- Opening Delimiter -

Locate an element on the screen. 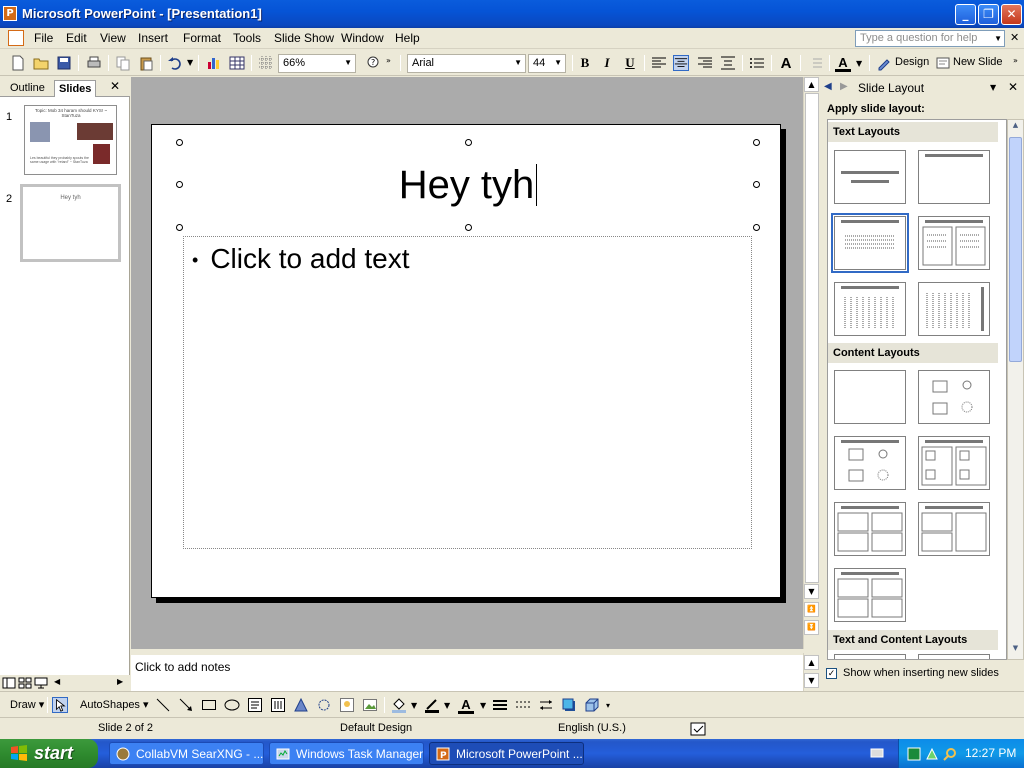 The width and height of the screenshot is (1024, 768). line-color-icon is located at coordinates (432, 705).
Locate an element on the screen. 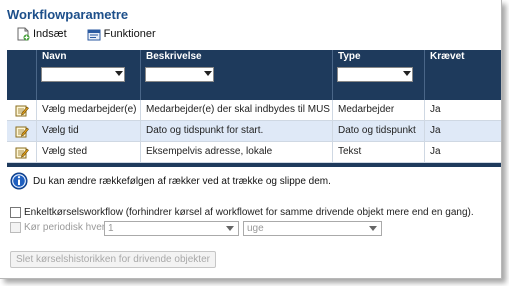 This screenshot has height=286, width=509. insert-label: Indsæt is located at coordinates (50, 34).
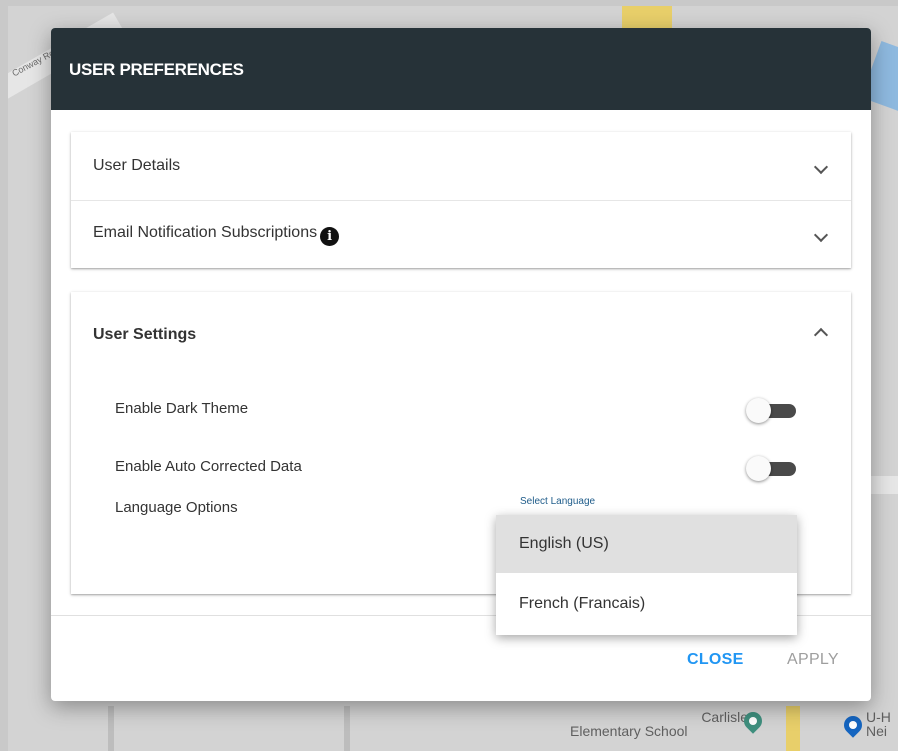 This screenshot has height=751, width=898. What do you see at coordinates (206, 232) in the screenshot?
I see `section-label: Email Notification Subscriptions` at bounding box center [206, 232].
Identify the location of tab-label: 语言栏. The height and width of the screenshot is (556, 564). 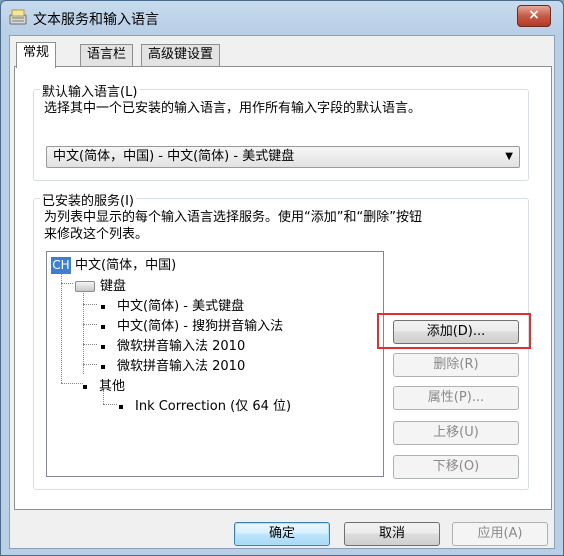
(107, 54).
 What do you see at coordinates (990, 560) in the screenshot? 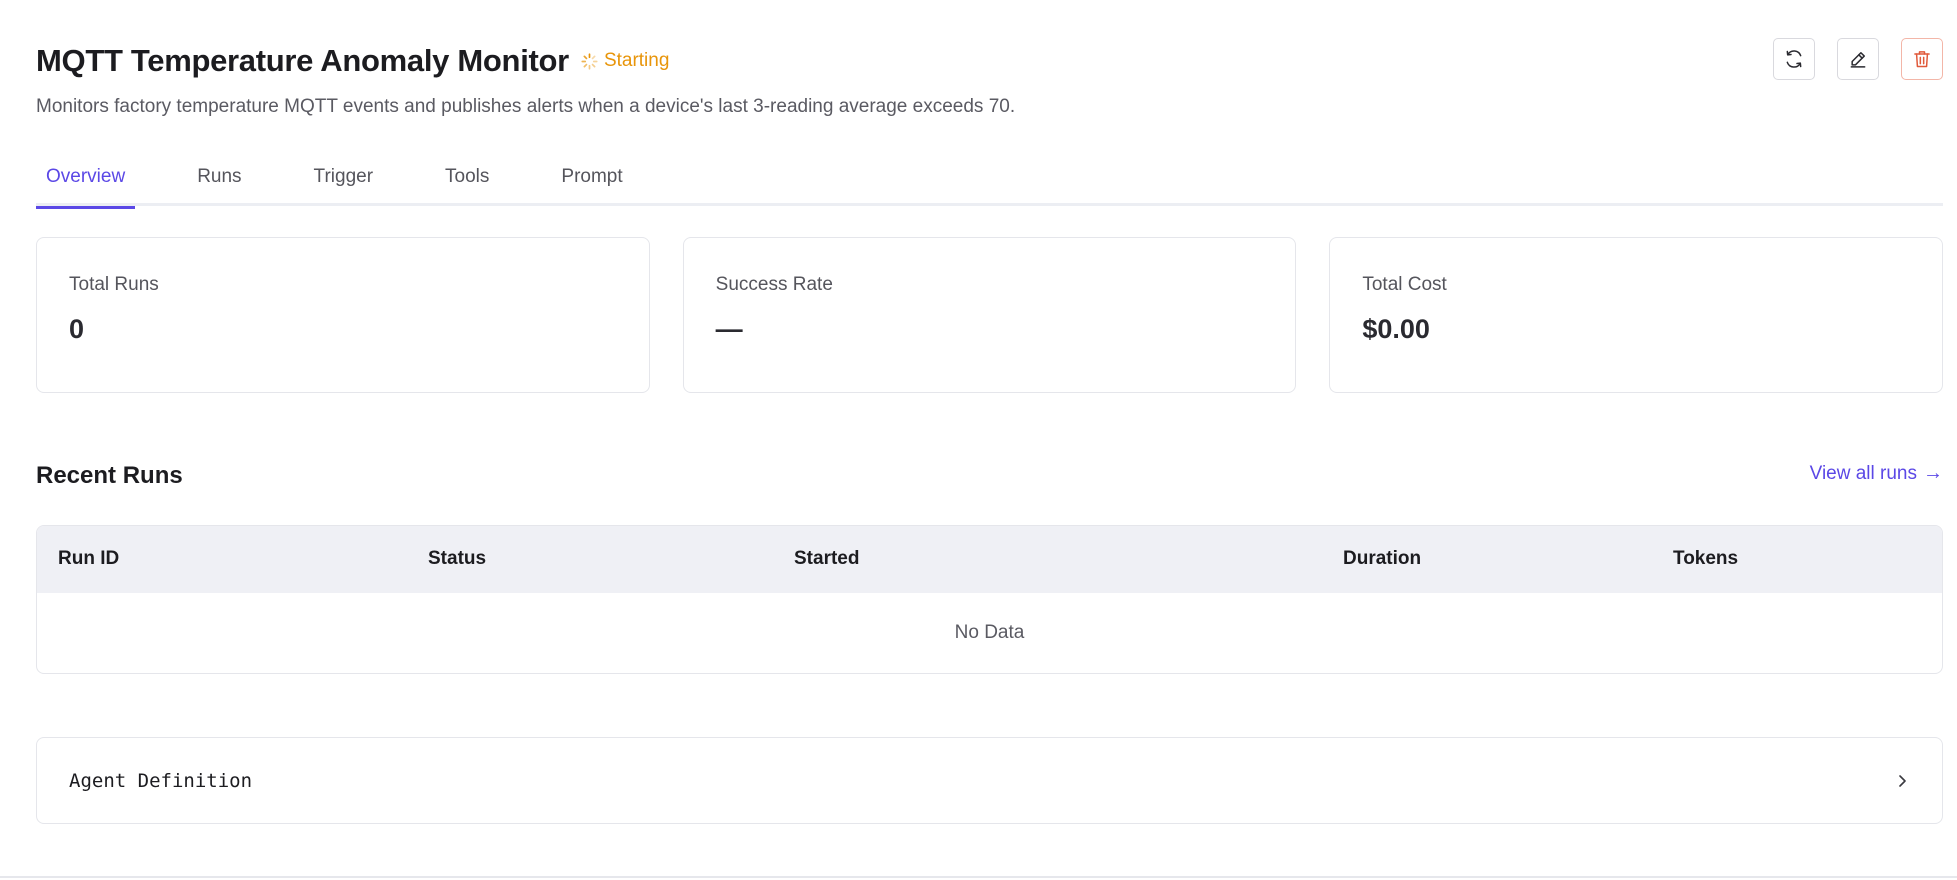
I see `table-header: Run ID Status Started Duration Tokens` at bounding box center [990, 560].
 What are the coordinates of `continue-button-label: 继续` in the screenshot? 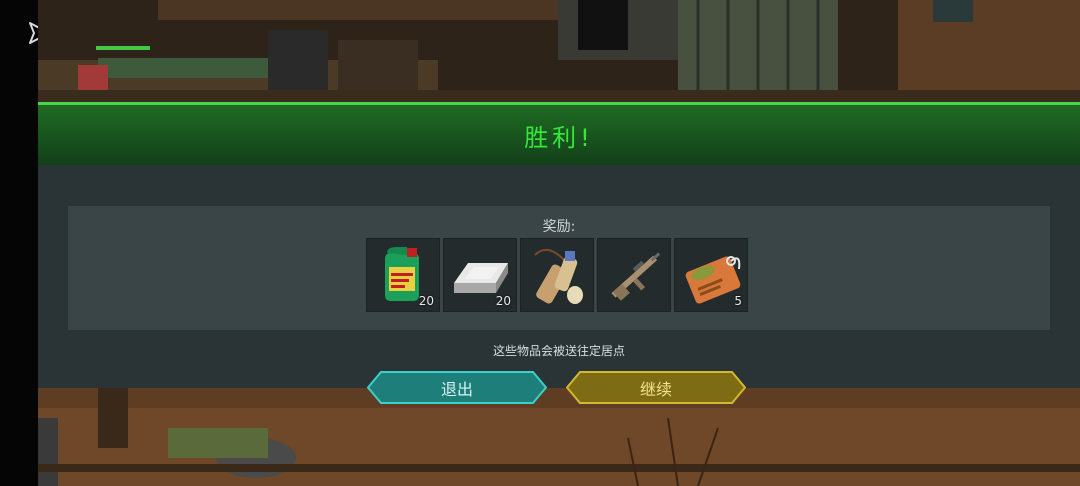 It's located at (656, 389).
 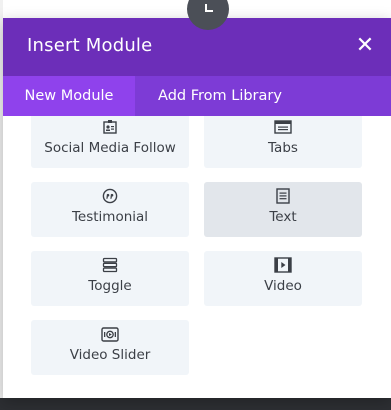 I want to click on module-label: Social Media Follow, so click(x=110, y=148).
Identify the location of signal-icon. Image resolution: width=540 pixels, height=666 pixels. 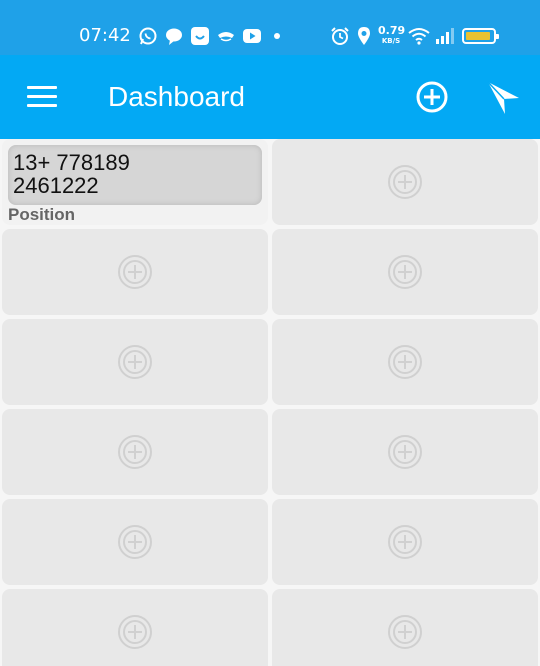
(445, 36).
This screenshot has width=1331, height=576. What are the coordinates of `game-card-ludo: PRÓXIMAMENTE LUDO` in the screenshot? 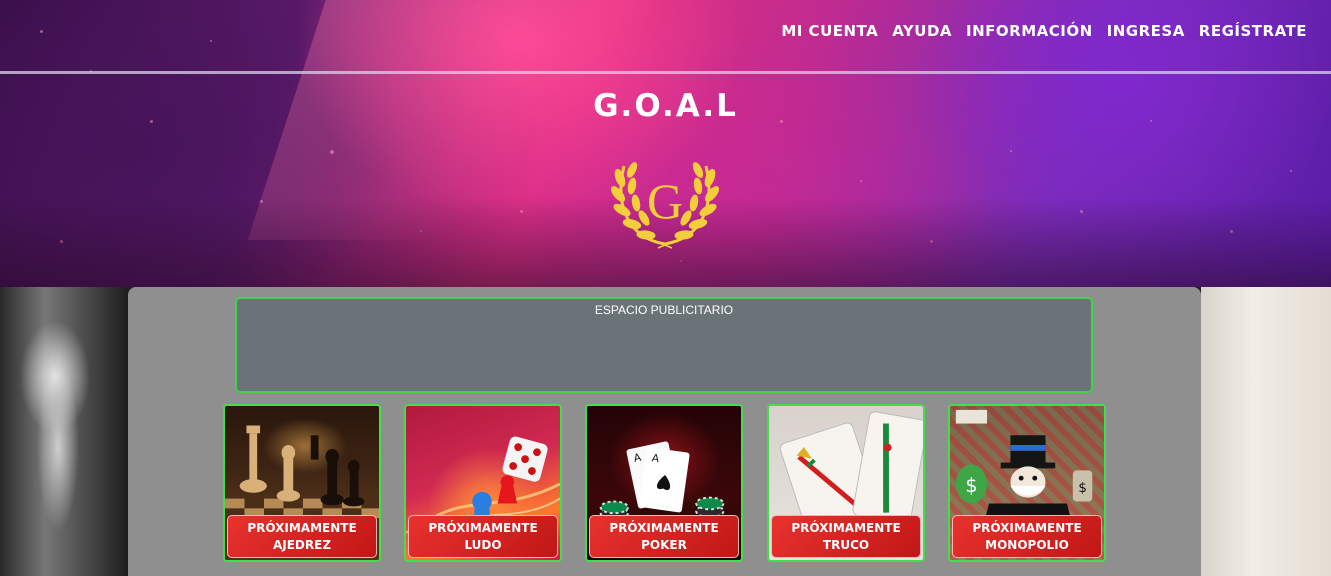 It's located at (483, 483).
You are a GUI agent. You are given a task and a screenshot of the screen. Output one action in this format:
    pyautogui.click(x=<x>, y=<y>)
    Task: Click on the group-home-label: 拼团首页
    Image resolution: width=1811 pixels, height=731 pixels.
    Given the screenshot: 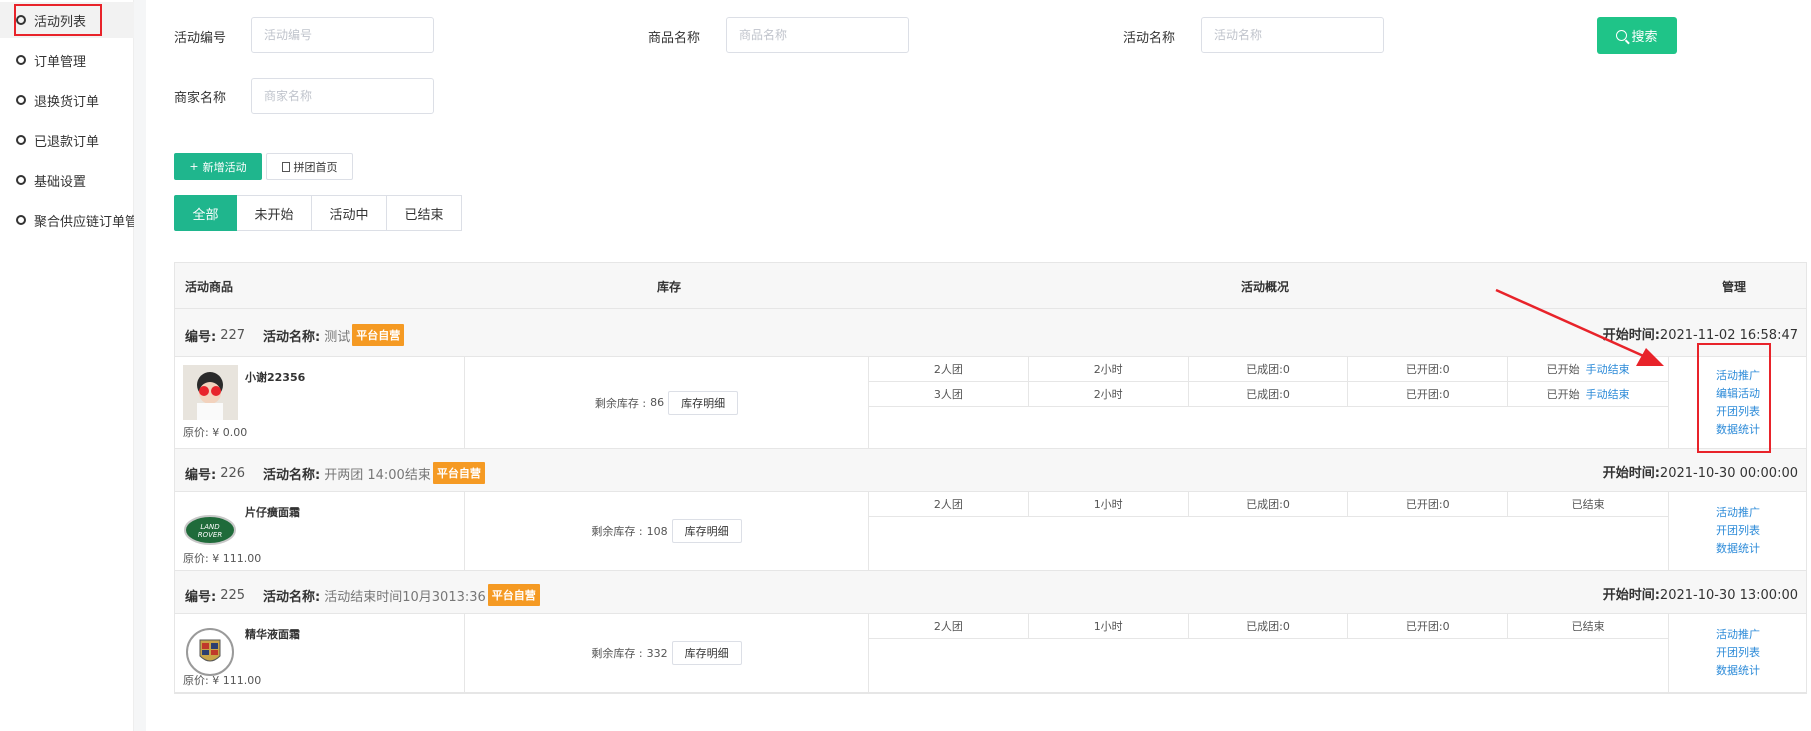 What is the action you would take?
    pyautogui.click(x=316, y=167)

- Closing Delimiter -

* Work task: Render the portion of the listing that opens with the line containing "You are a GUI" and closes with the line containing "Image resolution: width=1811" as a JSON list of strings, with one string per line and blank lines omitted.

* Answer to the exercise:
[
  "You are a GUI agent. You are given a task and a screenshot of the screen. Output one action in this format:",
  "    pyautogui.click(x=<x>, y=<y>)",
  "    Task: Click on the group-home-label: 拼团首页",
  "    Image resolution: width=1811 pixels, height=731 pixels."
]